More details about the original data soruce: https://travel.trade.gov/research/reports/i94/historical/2016.html

Columns:
* arrival_date (date): date of arrival of visitor
* arrival_year (integer): year of arrival of visitor
* arrival_month (integer): month of arrival of visitor
* country_of_residence (string): country of residence of visitor
* iata_code (string): IATA code of airport where the visitor arrived
* first_state_visited (string): two letter abbreviation of state code to be first visited by visitor
* birth_year (integer): birth year of visitor
* age (integer): age of visitor on arrival to USA
* visa_type (string): type of visa of visitor
* airport_municipality (string): jurisdiction where airport is located


In this project, I chose to work with Apache Spark for performing the ETL tasks. Spark's dataframe API provides very convenient way to wrangle data using powerful SQL like operations. Once I extracted data from the downloaded datasets using Spark and performed necessary transformations, I saved the final tables of data model in Parquet file format. This allows the tables to be retrieved in future while retaining the datatype and schema assigned to the columns of the tables during ETL process.

To continue gaining insights on regular basis from this dataset, it is important to keep the data stored in the tables updated. The frequency of updating this table is dependent on the frequency at which the underlying source datasets are updated.

**temperatures table**
The data is loaded from original dataset containing average temperature of the cities around the year. Considering the frequency of the data entries in this dataset being on day level, this dataset should be ideally updated on daily basis if the the required data is available from organization like NASA.

**us_visitors table:**
This table is loaded from the the dataset about the visitors to various airports in USA around the year. As the records in this original source dataset have granuarity of day level, this table should be ideally updated on daily basis if the updates to original dataset is available on daily basis.

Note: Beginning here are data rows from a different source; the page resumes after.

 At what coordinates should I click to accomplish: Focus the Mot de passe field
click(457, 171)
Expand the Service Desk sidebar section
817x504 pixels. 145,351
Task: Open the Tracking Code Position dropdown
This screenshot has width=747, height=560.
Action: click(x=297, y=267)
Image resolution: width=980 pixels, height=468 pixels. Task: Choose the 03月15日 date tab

**airports_in_usa table:**
It depends on the dataset about airport codes and locations of airports around the world. This data is supposed to be changing less frequently. Updating it once per month should be sufficient.

**us_demographics table:**
Data about the population of different genders and races across different cities around USA. This data is derived from Census survey data that is carried out once a year on average. Therefore, this dataset should be updated once per year.

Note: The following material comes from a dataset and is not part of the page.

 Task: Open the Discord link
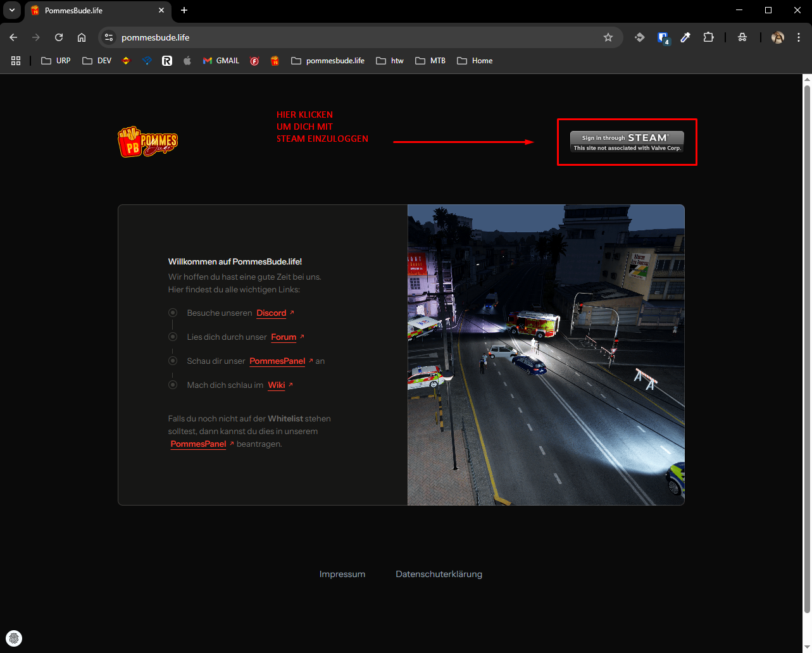[272, 313]
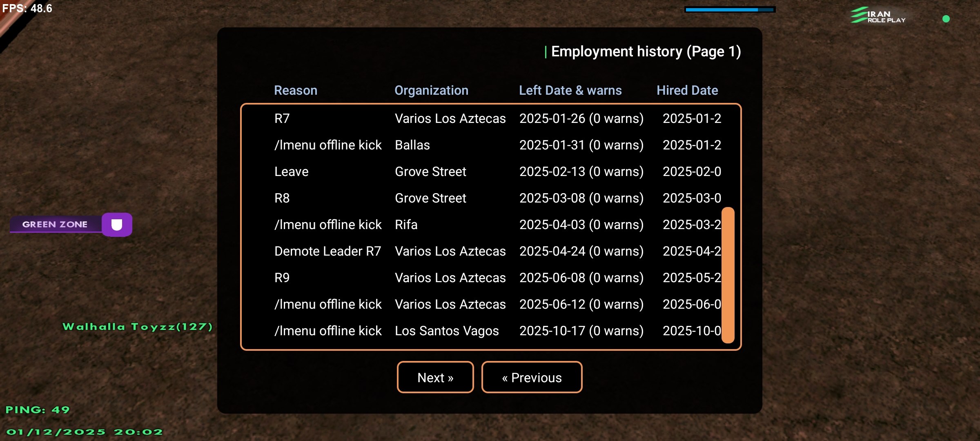
Task: Click the Demote Leader R7 reason entry
Action: (x=327, y=251)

If the dataset underlying this project would have increased by 100x, it would mean that the RAM installed on one commodity hardware won't be sufficient to process it desirable timeframe. In such scenario, it is preferable to run the pipeline on Apache Spark cluster running over 10s of compute nodes to parallelize the task across the RAM of multiple machines.

If the dataset is utilized for populating a dashboard and is supposed to be updated on daily basis by 7am every day, then I would set up the data pipeline using Apache Airflow. There I would create an DAG (Directed Acyclic Graph) that performs inter-dependent tasks like downloading fresh datasets from web, extracting data from those downloaded files into Apache Spark cluster, perform data wrangling on the dataframes in Spark to do necessary transformations on data, combine the datasets and load the designated tables in the schema. I would set the schedule interval to be `daily` and start time to be around 5am for the DAG in Airflow so that the data is updated by 7am after necessary retries in case of failures.

If the database was need to be accessed by let's say 100+ people in a company's environment, I would host the data tables into a data warehouse solution like Amazon Redshift cluster. It's columnar based storage system would allow faster processing of aggregations over different attribute of the Fact tables simultaneously by large number of users. I may also allocate more nodes and instance size to the cluster to serve the required performance to answer the analytical queries raised by people in reasonable response time.